This stunningly well played concert of violent emotional contrasts was a triumphant display of the powers of concentration of both conductor and players.
After Shostakovich’s suite from his film music for Hamlet, CBSO trumpeter Alan Thomas brought a gleaming tone and a dancing lightness to Hummel’s Trumpet Concerto, poetic in the slow movement and full of gleeful high spirits and agility in the irresistible finale.
The second half brought a dramatic change of tone with a blazing performance of Beethoven’s Leonora Overture no. 3, where the strings’ evocation of hope after oppression in the coda had an unquenchable excitement.
And so to the enigma of Shostakovich’s Symphony no. 6. Vassily Sinaisky is one of a great line of Russian conductors in this repertoire, and he gave us an intense and disturbing performance, part apocalypse and part circus.
The opening Largo kept moving, unsettlingly, restlessly, as a chasm grew in the orchestral texture between the high woodwind (superlative playing from piccolo and clarinets!) and the sepulchral depths of the strings until the emptiness could be borne no longer and after an unbearably poignant flute duet over string trills the opening theme returned.

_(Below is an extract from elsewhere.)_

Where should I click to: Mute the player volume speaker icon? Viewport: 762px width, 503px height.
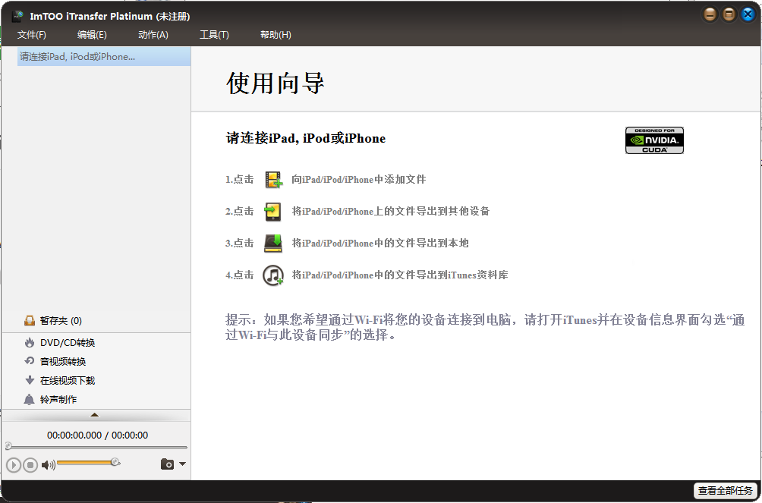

The remaining two movements turned away, as if the abyss had never existed, and we had wonderfully agile woodwind playing in the Scherzo, and an unnerving balance between vulgarity and virtuoso exuberance in the frenzied hyperactivity of the final Presto. This was comedy of sorts but a snarling humour, with clenched teeth. Perhaps, as Sinaisky said himself in a recent interview “the most wonderful thing about Shostakovich’s music is that we will simply never get to the bottom of it!”